Saturday marked the 110th anniversary of The Great Storm of 1905 (often called the Mataafa Storm for the wreck of the steamer Mataafa just off the harbor entrance to Duluth), according to the Great Lakes Steamship Society.

Twenty-nine vessels were damaged or destroyed and 39 people were killed, the society notes.

The storm is arguably one of the worst to sweep through Lake Superior, MinnPost reported, which caught the vessels out on the lake as they were trying to make one last cargo run before the shipping season ended. Wind gusts reached 70 mph that day, and ships were forced to seek shelter, many in Duluth's harbor, NOAA noted.

The storm and the shipwrecks were described in the next day's paper as “spectacular, thrilling, heart-rending ... incidents (that) will haunt the memory of those who bore them witness," the Duluth News Tribune reports.

The Mataafa and the Madeira

Two of the most notable shipwrecks from the storm included the Mataafa and the Madeira.

The Mataafa grounded and broke in half just offshore from Canal Park, killing nine of the 24 crewmen onboard, the Duluth News Tribune says. People gathered in the park watched as rescuers tried to save the men on board, who couldn't be rescued until the following day.

Eventually, the Mataafa was brought in for repairs – it continued sailing until the 1960s, NOAA noted.

Only one person was killed when the Madeira crashed into a cliff near Split Rock, but the 10-man crew most likely would have all died if not for Fred Benson. The crewman jumped from the deck of the ship to a rock at the base of the cliff, climbed up the cliff and dropped lines to rescue the trapped men, the Minnesota Historical Society says.

Now the shipwreck is a popular diving spot, reports note. The ship's remains were listed on the National Register of Historic Places in 1992, the Historical Society notes.

 The Madeira shipwreck. (Photo: Minnesota Historical Society)

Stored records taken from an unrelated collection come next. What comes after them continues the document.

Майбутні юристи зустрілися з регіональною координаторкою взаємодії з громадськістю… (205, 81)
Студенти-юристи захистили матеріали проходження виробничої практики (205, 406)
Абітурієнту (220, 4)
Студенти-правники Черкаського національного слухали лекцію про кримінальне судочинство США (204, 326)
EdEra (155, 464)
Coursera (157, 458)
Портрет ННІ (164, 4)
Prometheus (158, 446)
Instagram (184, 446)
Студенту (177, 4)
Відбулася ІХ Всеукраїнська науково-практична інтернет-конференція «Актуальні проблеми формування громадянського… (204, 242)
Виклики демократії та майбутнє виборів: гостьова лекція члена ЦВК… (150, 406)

The Madeira shipwreck. (Photo: Minnesota Historical Society)

Creation of the Split Rock Lighthouse

 The Split Rock Lighthouse. (Photo: BringMeTheNews)

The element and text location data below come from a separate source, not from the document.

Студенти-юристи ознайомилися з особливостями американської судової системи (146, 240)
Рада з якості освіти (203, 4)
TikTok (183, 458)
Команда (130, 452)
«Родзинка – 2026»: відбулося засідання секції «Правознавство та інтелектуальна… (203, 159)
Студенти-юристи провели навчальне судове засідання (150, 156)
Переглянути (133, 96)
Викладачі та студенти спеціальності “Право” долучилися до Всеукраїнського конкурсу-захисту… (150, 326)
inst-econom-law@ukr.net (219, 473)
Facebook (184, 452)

The Split Rock Lighthouse. (Photo: BringMeTheNews)

The devastating storm led to money being appropriated to build the Split Rock Lighthouse, and it also changed the way ships were built, MinnPost noted.

“The lighthouse pretty much directly owes its existence to that storm, and those wrecks happening so close to here,” Lee Radzak, historic site manager at Split Rock Lighthouse, told the Duluth News Tribune.

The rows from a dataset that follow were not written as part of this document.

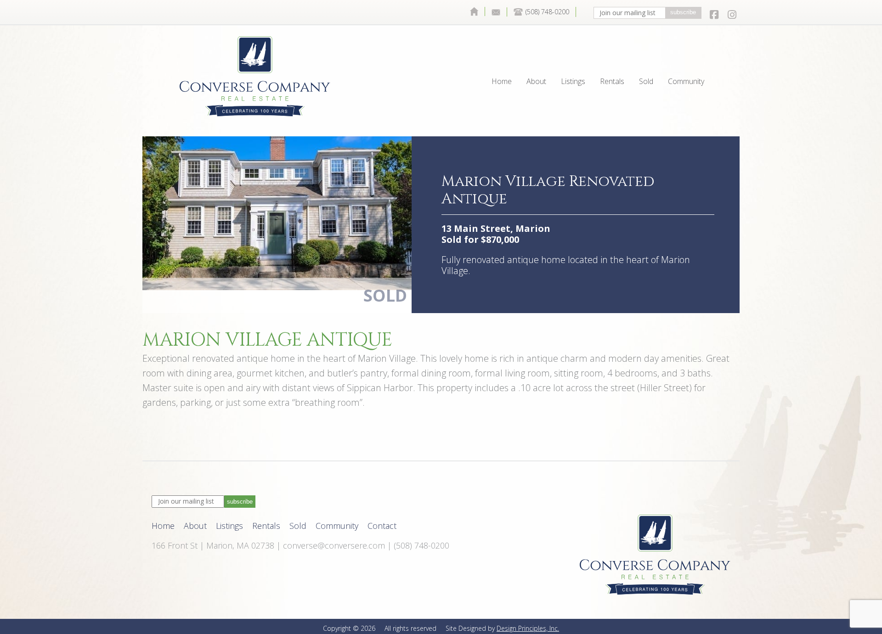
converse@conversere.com (334, 545)
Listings (573, 60)
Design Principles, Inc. (528, 628)
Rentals (612, 60)
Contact (496, 12)
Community (686, 60)
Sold (646, 60)
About (536, 60)
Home (474, 11)
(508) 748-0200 (547, 11)
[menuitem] (474, 11)
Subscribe (683, 12)
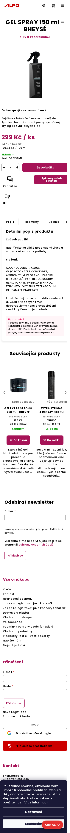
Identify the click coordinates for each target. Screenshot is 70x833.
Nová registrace (14, 712)
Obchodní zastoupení (19, 617)
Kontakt (8, 594)
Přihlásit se (15, 555)
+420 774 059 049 (16, 779)
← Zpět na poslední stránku (51, 179)
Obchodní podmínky (18, 631)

The U.S. Lighthouse Service completed the Split Rock Light Station in 1910. It soon became one of the state's best known landmarks, the Minnesota Historical Society says.

However, the historical society does note that it's "inconceivable that a lighthouse could have averted such a disaster" in reference to the Madeira's sinking.

The storm also led to the creation of the Duluth North Pier Light, which began operation in 1910 at the entrance to the Duluth Ship Canal, the Duluth News Tribune says.

Minnesota has seven lighthouses and one ruined lighthouse tower, the University of Chapel Hill noted.